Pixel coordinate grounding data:
==*==

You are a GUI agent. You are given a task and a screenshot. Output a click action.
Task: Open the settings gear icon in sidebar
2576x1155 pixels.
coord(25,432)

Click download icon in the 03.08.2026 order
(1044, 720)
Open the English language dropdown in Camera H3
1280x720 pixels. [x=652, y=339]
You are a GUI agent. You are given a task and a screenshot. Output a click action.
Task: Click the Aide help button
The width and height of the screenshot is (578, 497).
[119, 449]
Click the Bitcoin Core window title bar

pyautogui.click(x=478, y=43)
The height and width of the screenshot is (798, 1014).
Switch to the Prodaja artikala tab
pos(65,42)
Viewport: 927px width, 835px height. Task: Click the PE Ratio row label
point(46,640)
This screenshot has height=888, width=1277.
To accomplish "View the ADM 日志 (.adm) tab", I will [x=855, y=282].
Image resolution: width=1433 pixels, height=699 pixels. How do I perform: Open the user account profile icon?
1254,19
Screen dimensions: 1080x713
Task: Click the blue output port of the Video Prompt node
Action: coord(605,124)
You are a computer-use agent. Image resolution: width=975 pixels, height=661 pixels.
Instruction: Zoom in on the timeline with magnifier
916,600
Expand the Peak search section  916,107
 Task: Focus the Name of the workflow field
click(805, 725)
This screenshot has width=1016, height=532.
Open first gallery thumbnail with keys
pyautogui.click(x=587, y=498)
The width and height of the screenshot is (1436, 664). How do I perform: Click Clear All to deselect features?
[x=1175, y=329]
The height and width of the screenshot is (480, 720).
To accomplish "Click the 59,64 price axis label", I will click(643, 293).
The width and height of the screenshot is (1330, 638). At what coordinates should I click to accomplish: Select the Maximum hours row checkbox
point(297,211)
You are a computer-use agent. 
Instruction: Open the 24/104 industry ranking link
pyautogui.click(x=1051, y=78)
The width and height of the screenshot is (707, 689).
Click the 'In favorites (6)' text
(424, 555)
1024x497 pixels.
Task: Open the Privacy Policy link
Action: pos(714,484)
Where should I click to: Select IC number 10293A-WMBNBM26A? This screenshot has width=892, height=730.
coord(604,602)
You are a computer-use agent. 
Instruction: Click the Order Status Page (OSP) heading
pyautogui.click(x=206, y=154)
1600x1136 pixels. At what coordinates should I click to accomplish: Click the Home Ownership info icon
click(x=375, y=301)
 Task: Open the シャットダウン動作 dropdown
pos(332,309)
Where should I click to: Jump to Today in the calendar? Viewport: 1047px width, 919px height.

==*==

Your objective: Please reproduce the closing stretch of the records, from the line with "Instruction: Click the" through the last line, exactly as it stands.

Answer:
Instruction: Click the Order Status Page (OSP) heading
pyautogui.click(x=206, y=154)
1600x1136 pixels. At what coordinates should I click to accomplish: Click the Home Ownership info icon
click(x=375, y=301)
 Task: Open the シャットダウン動作 dropdown
pos(332,309)
Where should I click to: Jump to Today in the calendar? Viewport: 1047px width, 919px height.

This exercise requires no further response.